ACTIVITY: Transcribe all of the following data word for word, leaving out the pictures.

DATASET EXTRACT:
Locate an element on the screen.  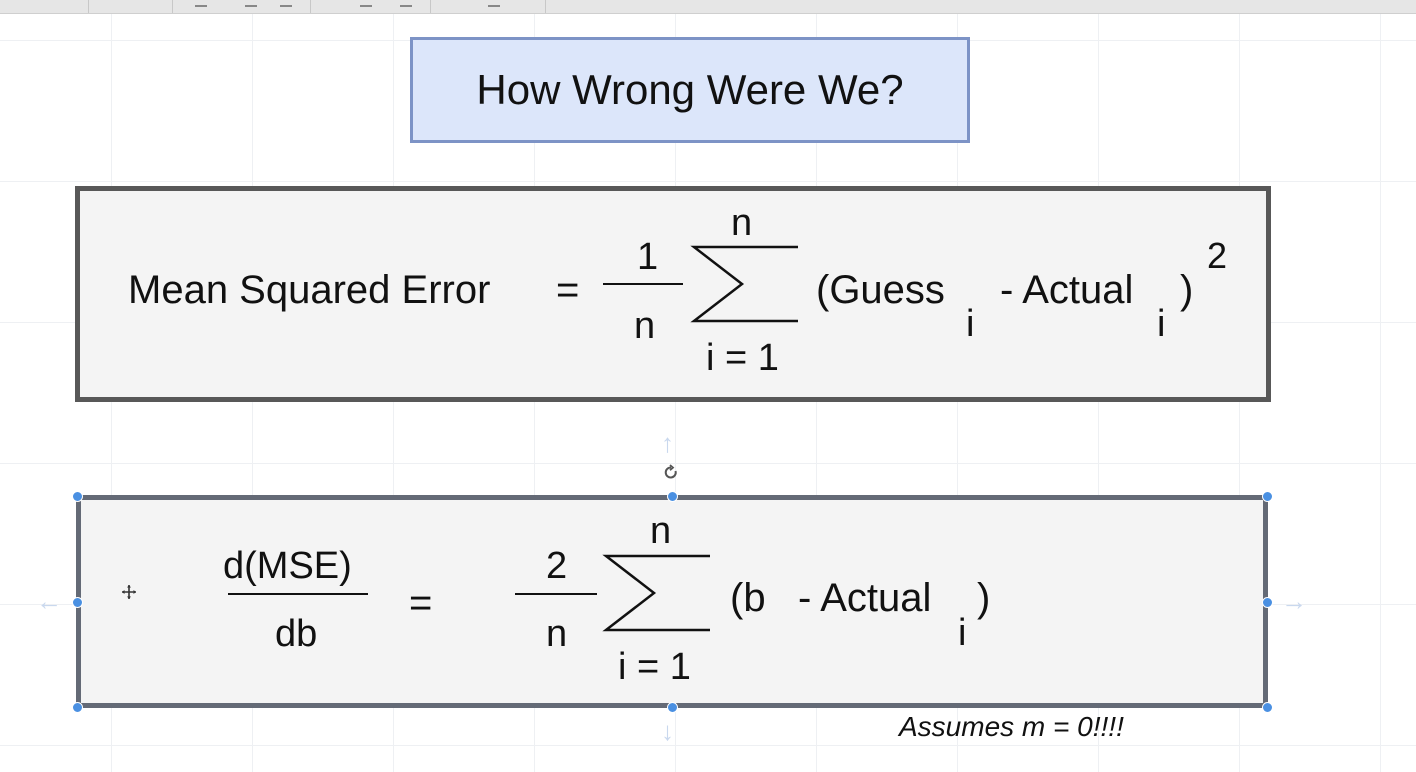
derivative-lhs-fraction-bar is located at coordinates (298, 594).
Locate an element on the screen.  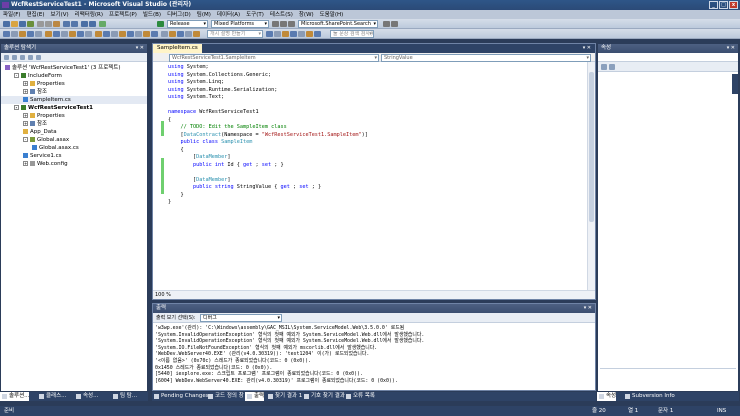
tree-item: Service1.cs is located at coordinates (74, 156).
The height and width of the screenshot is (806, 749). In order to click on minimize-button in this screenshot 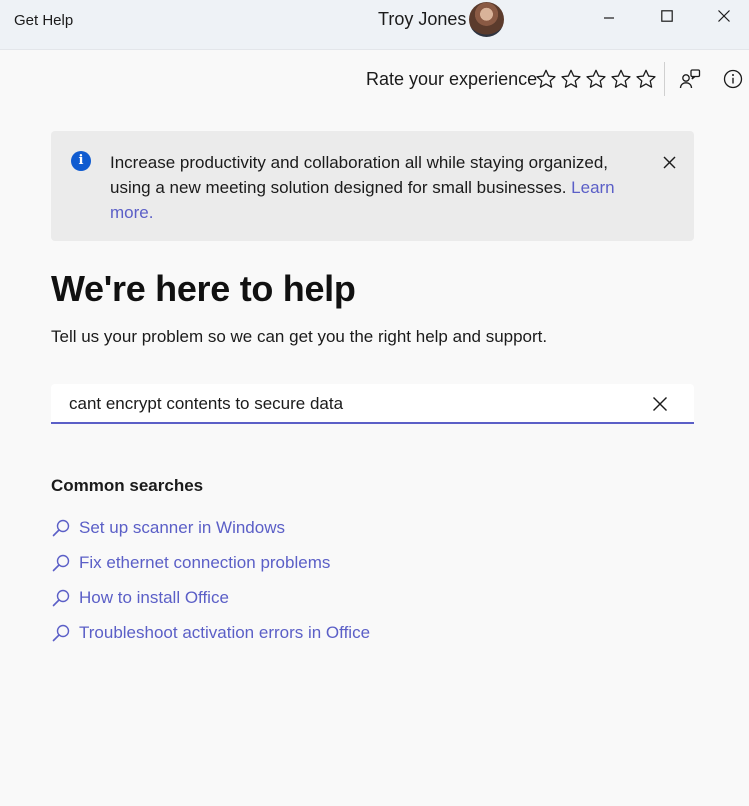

FINISHED TASK:
Locate an element on the screen.  
derivative-lhs-fraction-bar is located at coordinates (298, 594).
Locate an element on the screen.  
tree-item: Service1.cs is located at coordinates (74, 156).
The height and width of the screenshot is (806, 749). In order to click on minimize-button in this screenshot 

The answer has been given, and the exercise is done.